Post
Topic
Board Meta
Re: Patrol: "Great Project". Cleanup request/discussion for Mods.
by
jackg
on 18/02/2018, 20:19:27 UTC
I'm not sure where you'd put it. I think most suggest pastebin for plain text and I assume it's raw html that you have gathered.
Lol no, I can't paste 1.5 GB into pastebin Cheesy

Quote
Is there a script you have used to gather this?
Basically, I wget "https://bitcointalk.org/index.php?action=recent;patrol" every 5 minutes.

Quote
I don't really want to kill the forum's server by sending pings every 5 minutes.
You're allowed 1 page per second, 1 per 5 minutes isn't going to kill the server. I do more than that just browsing.

Quote
I did have a script that attempted to clone every page on this forum directly from the forum's server (starting with 1) but it didn't incorporate the 1 second request limit so it just kept on getting a 502/503 server too busy page
A one second delay between requests fixes that. But, with more than 30 million posts, that will take at least a year. A huge waste of resources if you ask me.

Quote
Did you report their posts? They do nicely fit this thread:
Great project!
Good project Smiley

There's a site with a 2GB share limit (wetransfer I think it's called) you can probably get a link from that or send it to jackgbtc@gmail.com whenever you get the time. Or I might just start now.

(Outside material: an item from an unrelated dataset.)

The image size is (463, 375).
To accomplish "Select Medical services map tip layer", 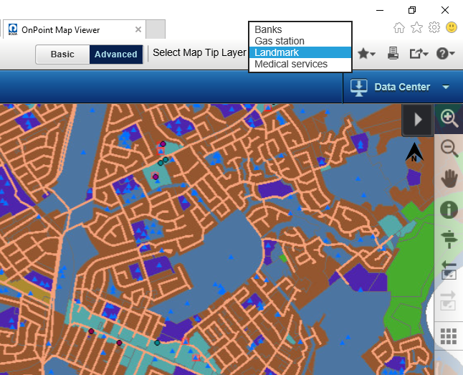I will 291,64.
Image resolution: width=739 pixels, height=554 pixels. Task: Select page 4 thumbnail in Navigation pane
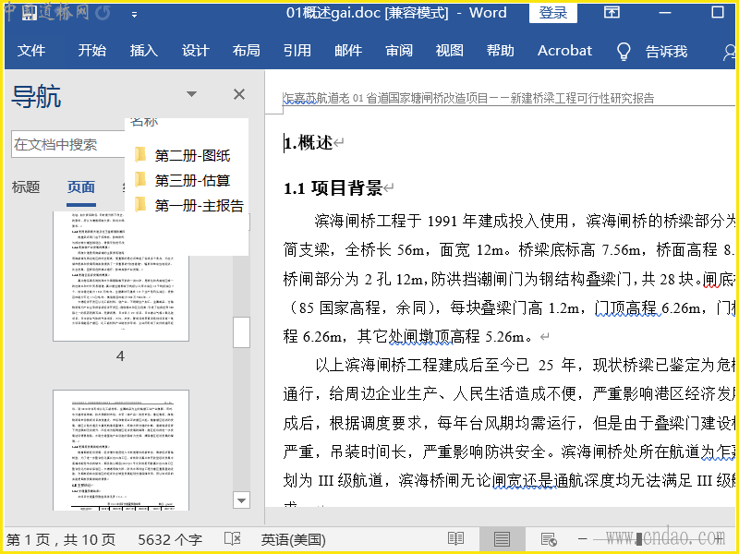pos(120,295)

And actually, you can do 20 posts a second, still very slow but...
Could always go since my first post as it can't be that bad. Maybe I can get it in bulk from archive.org I know there's options to do that but it's still a lot.

I will start reporting and patrolling tomorrow to offer help I'm not great at reporting posts/assessing others' quality but I'll try nonetheless I can't get anything from reporting stuff - report those two though if you can. FYI (interesting project also returns a lot of results).